Comment by oceanplexian
3 years ago
I hear this repeated so many times at my workplace, and it's so totally and completely uninformed.
Customers who have invested millions of dollars into making their stack multi-region, multi-cloud, or multi-datacenter aren't going to calmly accept the excuse that "AWS Went Down" when you can't deliver the services you contractually agreed to deliver. There are industries out there where having your service casually go down a few times a year is totally unacceptable (Healthcare, Government, Finance, etc). I worked adjacent to a department that did online retail a while ago and even an hour of outage would lose us $1M+ in business.
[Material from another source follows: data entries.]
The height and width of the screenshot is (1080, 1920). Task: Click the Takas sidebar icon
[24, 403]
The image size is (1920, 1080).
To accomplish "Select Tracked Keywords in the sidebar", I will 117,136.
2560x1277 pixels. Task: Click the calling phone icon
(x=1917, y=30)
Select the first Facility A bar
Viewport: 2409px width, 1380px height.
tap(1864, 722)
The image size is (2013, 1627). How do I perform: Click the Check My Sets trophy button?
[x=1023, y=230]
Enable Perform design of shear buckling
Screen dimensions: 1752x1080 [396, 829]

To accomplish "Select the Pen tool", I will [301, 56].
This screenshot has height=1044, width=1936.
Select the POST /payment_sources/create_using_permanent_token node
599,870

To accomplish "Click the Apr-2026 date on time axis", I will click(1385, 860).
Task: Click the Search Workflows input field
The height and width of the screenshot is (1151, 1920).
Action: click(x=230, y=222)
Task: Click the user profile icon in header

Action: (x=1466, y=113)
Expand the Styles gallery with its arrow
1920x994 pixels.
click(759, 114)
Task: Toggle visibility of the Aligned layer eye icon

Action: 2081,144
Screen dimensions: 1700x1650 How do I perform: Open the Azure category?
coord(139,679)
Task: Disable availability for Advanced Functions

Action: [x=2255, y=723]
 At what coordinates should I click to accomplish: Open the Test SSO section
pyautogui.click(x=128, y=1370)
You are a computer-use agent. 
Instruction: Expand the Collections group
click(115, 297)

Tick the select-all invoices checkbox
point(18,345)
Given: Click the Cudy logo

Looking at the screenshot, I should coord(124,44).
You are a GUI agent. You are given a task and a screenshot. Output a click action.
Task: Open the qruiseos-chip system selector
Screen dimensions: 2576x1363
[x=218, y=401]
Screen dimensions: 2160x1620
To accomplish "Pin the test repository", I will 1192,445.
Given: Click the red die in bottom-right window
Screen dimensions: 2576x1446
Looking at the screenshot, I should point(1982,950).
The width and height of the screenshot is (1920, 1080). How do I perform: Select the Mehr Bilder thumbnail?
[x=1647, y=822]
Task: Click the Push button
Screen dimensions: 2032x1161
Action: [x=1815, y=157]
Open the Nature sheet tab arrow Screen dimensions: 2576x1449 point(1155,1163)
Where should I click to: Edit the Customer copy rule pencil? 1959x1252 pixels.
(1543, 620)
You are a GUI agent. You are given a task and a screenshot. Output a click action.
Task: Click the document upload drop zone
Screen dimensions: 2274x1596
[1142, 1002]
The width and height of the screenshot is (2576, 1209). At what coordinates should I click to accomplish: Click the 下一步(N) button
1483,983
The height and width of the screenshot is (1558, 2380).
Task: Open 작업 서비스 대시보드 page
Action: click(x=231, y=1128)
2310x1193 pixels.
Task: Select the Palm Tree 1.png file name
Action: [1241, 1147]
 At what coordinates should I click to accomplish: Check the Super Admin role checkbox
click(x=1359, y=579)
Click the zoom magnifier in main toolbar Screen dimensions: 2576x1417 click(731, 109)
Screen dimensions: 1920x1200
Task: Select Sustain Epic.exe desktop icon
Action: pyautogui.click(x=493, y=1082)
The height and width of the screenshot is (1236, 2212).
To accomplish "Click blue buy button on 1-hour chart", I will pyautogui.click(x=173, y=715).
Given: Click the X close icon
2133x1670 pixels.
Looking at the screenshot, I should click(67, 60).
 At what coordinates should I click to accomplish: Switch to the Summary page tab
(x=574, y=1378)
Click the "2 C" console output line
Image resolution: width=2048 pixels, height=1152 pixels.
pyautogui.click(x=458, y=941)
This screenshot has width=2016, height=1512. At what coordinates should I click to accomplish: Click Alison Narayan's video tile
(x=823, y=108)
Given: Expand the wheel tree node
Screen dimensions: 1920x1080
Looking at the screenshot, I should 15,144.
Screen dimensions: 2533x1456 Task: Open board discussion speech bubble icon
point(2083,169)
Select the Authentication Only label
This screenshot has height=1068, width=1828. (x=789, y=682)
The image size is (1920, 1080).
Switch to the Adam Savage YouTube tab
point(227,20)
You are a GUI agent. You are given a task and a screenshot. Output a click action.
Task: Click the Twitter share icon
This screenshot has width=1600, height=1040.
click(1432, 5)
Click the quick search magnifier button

I wonder if the aggregate outage time from misconfigured and over-architected high availability services is greater than the average AWS outage per year.
Similar to security, the last few 9s of availability come at a heavily increasing (log) complexity / price. The cutoff will vary case by case, and I’m sure the decision on how many 9s you need is often irrational (CEO says it can never go down! People need their pet food delivered on time!).
> I hear this repeated so many times at my workplace, and it's so totally and completely uninformed.
> Customers who have invested millions of dollars into making their stack multi-region, multi-cloud, or multi-datacenter...
It sounds like the idea may be bad for your workplace, but that doesn't make it uninformed here. For the average B2C or business-to-small-business application, the customer doesn't even know what a region or datacenter is, all they know is that "the internet" isn't working and your service went down with it. These customers also don't have an SLA with guaranteed uptimes. The only thing they agreed to were the Terms and Conditions that explicitly say "no warranty, express or implied".
If you're selling to large enterprises, yeah, "AWS went down" won't cut it. But in most other cases it will.
> Customers who have invested millions of dollars > … > an hour of outage would lose us $1M+ in business
Given (excluding us-east-1) you’re looking at maybe an hour a year on average of regional outage, sounds like best case break even on that investment?
I'm going to say that an hour a year is wildly optimistic. But even then, that puts you at 4 nines (99.99%) which is comparatively awful, consider that an old fashioned telephone using technology from the 1970s will achieve on average, 5 9's of reliability, or 5.26 minutes of downtime per year, and that most IT shops operating their own infrastructure contractually expect 5 9's from even fairly average datacenters and transit providers.
I was amused when I joined my current company to find that our contracts only stipulate one 9 of reliability (98%). So ~30 mins a day or ~14 hours a month is permissible.